The Girl in the Spider’s Web

8 Nov

‘The Girl in the Spider’s Web’: Spy Salander brings work home in ‘Dragon Tattoo’ film

Image result for the girl in the spider's web movie

As in “The Girl with the Dragon Tattoo” (either version), female revenge fantasies reign in “The Girl in the Spider’s Web” as hacker/punker/private investigator-cum-vigilante Lisbeth Salander (Clair Foy, “The Crown” and “First Man”) takes down rich abusive husbands (emptying out their bank accounts, giving the spoils to the abused and sending that video of the miscreant shagging the boss’ wife to said employer), deals with even deeper daddy and family issues than previous cinematic installments and, well, pretty much saves the world James Bond-style. Yeah, it’s a hive (nay, a web) of activity and a lot is asked of Foy, who’s not given much of a skin to fill — though she’s every bit as fierce and feral as Noomi Rapace and Rooney Mara were in earlier incarnations.

The story, adapted from the first posthumous adaptation of Stieg Larsson’s “Millennium” trilogy by novelist David Lagercrantz, centers around a rogue black market mob called the Spiders (sans Ziggy) in possession of a encryption program called Firefall that gives them the keys to every nuke around the globe.

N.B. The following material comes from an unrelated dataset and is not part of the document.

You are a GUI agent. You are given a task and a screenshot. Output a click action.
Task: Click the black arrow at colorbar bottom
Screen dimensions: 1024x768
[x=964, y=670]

They’ve hijacked the master switch from Lisbeth after she, at the behest of its creator, a conflicted NSA agent (Stephen Merchant), hacks it away from the NSA to destroy it. To get the keys to the doomsday device, there are big chases, cloistered struggles and improbable getaways – Swedish cops make the Keystones look adroit – and the baddies are all fetching statuesque blondes, namely Sylvia Hoeks, so cold and steely as the relentless replicant in “Blade Runner 2049” and more of the same here.

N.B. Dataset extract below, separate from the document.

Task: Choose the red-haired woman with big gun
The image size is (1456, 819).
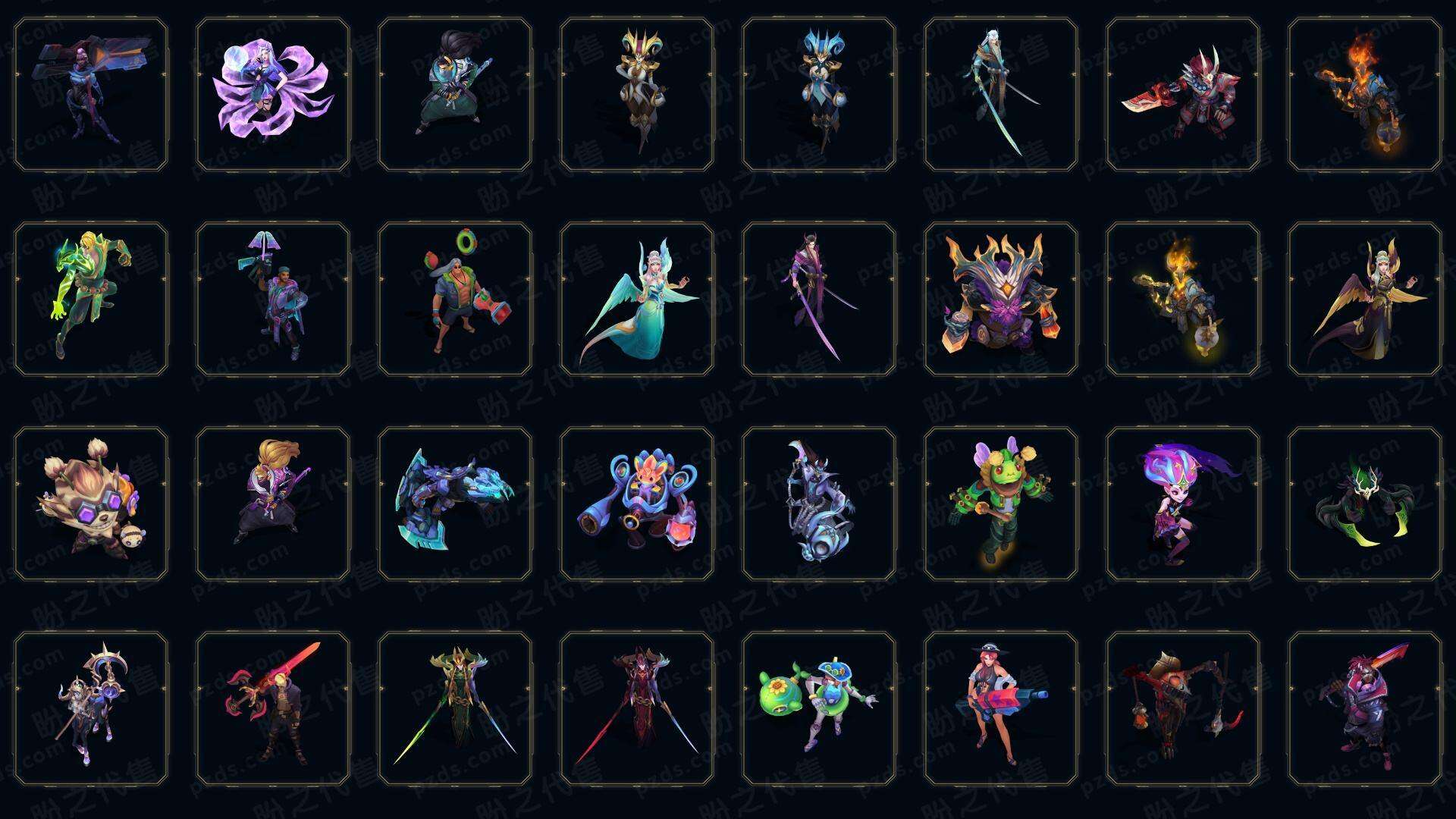Action: (1001, 708)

Lisbeth has to handle a package – the savant son of said NSA genius (Christopher Convery), who is the key to Firefall going live. In all the crash-bang Bond-esque thrills, the nuance and dark gothic brooding that made the Swedish series and the American remake by David Fincher so compelling never gets switched on here. Foy looks the part, but her Lisbeth is nearly as cold and aloof as Hoeks’ sadistic stalker in red. (The smackdown-in-stilettos thing, which worked for Charlize Theron in “Atomic Blonde,” does not work here.) Plus, Lisbeth’s skills are so top-notch and she’s so well known, how is it Google or Amazon haven’t hired her away? I mean this “girl” is sharp and resourceful in a way that would make McGyver look inept. She’s able to hack an airport security system with a cache of dildos, and while driving a car she uses her iPhone to take control of the vehicle she’s pursuing – while careening across a bridge at a breakneck speed in a snowstorm.

Even when it winds back to the big family estate in the cold icy hinterlands, made so iconic and visually alluring by Fincher in 2009, the film’s still all about high-tech oneupmanship and soft-core, bind-torture shenanigans. Lakeith Stanfield, so good in “Sorry to Bother You,” drops in as the U.S. agent out to recover Firefall. His Needham allegedly is one of the greatest hackers of all time, yet we never see him at a keyboard, just behind the trigger of a very big gun. The script by Steven Knight (“Locke”), Jay Basu and director Fede Alvarez tries to strap too much in. It’s sleek but overloaded. As built, this web’s a fun, passing fancy too emotionally inert to snag anything worth caring about.